Use the ```sjoin(df1, df2, how='right')``` function to join these two datasets into a new ```river_country``` DataFrame below:

In [None]:
# join right will keep the geometry column from the world DataFrame
river_country = sjoin('''Your code here''', '''Your code here''', how='right')
river_country

Now each river has an associated country in the ```'name'``` column.
We can use the ```.grouby()``` function to keep only the ```'name', 'continent', 'pop_est', 'gdp_md_est'``` columns and sum over ```'dots_exten'```. This will gives us the total pollution for each country.

In [None]:
# run me
country_plastics = river_country.groupby(['name', 'continent', 'pop_est', 'gdp_md_est'], as_index=False)['dots_exten'].sum()
country_plastics

This ```country_plastics``` DataFrame has data from the original ```World``` DataFrame and a value for the total plastic emissions in metric tons in the ```dots_exten``` column.

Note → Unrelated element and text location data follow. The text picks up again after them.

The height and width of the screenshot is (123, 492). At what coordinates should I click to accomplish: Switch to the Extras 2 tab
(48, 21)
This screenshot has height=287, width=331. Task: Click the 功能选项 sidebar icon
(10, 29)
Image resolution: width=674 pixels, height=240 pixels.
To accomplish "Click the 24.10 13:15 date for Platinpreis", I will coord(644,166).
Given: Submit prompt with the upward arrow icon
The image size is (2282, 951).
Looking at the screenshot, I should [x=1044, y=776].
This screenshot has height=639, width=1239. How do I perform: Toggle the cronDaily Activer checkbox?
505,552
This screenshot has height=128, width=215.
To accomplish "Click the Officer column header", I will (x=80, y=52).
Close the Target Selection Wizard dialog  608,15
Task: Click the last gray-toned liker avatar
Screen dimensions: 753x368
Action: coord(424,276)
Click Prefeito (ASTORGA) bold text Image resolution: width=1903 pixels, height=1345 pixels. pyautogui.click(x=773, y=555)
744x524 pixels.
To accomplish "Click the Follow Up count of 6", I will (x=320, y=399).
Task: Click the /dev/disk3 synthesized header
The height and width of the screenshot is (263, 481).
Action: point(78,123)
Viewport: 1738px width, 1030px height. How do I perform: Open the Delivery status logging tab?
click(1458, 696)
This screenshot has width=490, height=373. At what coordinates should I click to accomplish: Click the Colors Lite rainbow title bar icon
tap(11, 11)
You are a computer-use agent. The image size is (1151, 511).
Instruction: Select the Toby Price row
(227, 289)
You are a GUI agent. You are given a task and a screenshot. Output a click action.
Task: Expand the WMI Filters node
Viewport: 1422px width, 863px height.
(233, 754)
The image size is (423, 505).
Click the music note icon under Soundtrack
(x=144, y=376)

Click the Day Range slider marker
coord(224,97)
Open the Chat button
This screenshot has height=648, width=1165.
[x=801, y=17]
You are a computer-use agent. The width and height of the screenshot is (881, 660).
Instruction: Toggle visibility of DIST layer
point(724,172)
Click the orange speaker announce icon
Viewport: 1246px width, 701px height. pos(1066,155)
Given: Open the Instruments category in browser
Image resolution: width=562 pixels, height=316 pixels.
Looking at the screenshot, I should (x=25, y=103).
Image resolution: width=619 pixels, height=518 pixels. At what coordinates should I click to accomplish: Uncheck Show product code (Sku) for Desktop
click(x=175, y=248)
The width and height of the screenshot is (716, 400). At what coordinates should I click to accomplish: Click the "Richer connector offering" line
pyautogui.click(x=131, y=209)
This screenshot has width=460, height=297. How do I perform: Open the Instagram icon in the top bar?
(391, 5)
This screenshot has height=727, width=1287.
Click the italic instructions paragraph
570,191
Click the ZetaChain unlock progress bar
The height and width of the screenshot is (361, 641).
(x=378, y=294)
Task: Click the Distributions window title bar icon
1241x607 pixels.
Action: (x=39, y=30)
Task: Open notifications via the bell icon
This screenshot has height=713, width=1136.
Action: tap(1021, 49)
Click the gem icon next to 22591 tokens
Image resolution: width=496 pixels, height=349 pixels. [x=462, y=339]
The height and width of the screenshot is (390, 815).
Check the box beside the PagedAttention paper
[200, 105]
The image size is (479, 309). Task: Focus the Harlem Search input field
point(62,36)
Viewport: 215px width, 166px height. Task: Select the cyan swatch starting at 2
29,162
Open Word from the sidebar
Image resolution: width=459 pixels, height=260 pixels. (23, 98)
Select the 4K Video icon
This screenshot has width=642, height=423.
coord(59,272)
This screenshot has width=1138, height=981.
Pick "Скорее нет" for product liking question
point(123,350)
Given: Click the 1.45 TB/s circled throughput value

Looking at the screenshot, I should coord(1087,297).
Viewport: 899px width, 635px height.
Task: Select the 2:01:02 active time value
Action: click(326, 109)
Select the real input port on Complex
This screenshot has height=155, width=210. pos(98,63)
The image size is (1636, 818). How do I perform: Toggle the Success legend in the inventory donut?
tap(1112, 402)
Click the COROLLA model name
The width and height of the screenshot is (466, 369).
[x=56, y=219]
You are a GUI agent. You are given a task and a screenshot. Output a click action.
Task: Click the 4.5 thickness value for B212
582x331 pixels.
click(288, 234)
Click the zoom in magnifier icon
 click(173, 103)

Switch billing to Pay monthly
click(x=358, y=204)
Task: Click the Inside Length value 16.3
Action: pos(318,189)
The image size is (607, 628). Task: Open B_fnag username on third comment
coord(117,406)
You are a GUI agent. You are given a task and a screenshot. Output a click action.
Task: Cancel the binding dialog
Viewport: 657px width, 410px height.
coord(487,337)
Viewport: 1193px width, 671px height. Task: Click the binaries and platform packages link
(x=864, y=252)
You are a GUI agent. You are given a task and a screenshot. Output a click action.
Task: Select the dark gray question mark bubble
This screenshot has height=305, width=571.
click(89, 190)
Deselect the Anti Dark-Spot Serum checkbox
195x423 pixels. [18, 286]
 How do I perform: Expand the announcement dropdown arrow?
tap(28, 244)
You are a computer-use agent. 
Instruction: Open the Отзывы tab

The only thing we are missing is the geometry values for each country so we can plot them.    
Select only the ```'name'``` and ```'geometry'``` columns from ```world``` and store them in ```country_geometry```.

In [None]:
country_geometry = '''Your code here'''
country_geometry

All that's left is to join the ```country_plastics``` and ```country_geometry``` DataFrames on the ```'name'``` column.

In [None]:
# merge the two dataframes
country_plastics = '''Your code here'''.merge('''Your code here''', on='''Your code here''')
country_plastics

Before we move on check that the population and gdp data hasn't been altered! You might like to play around with it later.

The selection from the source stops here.